Recently in my homeless news bin, I found the story about what the Honolulu City Council is planning to do with some homeless people. This brought back almost no memories of Hawaii, a place I have lived.
I think of myself as a bag of feelings and memories, all sort of floating around and through each other like the frothy, sudsy stuff in surf, with clams and jellyfish passing through.
Memories of Hawaii are some of the most vivid but least reliable, given the fact that I was taken from there to the mainland at the age of three and a half and have never been back.
The news story concerns homeless people who hang out at tourist spots in Honolulu, especially in the vicinity of famous Waikiki Beach. I remember being at Waikiki Beach and, at the time, not seeing anyone I’d now think was homeless. I saw my first homeless person back on the mainland at a Worcester, Mass., shopping center.

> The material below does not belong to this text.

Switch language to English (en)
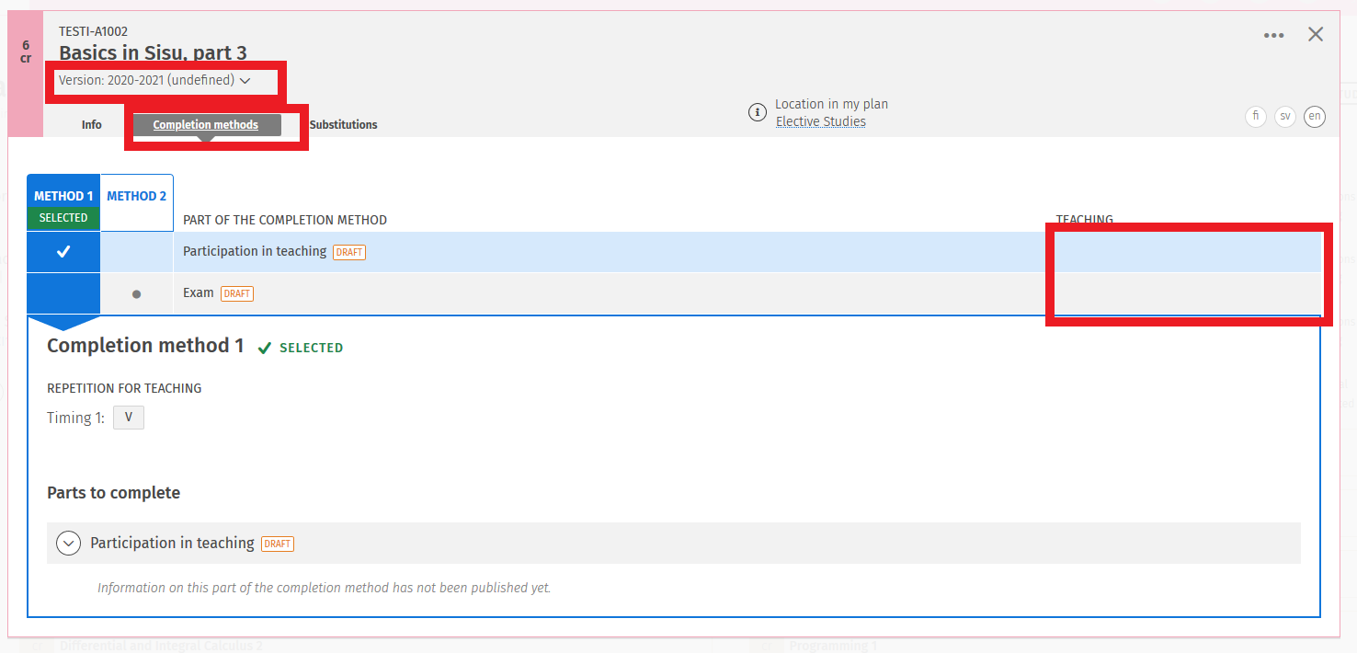 [x=1315, y=117]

So, let’s say you were a tourist in 1952, and you were bound and determined to go someplace in the world that was a paradise, in that you wouldn’t be forced to see homeless people. I could have helped you back then. I could have told you to stay out of Worcester, Mass.
But it’s not 1952, Honolulu City Council. Hawaii is a state now. Your city is no longer in a territory among the far-flung holdings of the United States You made that choice, so you don’t get to be paradise anymore.
In fact, Hawaii wasn’t really paradise soon after Europeans and Americans arrived.
What Honolulu wants to do with the homeless people is force them to relocate to a city-built shelter on Sand Island, a piece of shabby island real estate next door to downtown Honolulu, which features industrial parks, waste treatment plants and one of the least popular beaches in all of Hawaii. (“It’s kind of smelly,” says one Yelper.)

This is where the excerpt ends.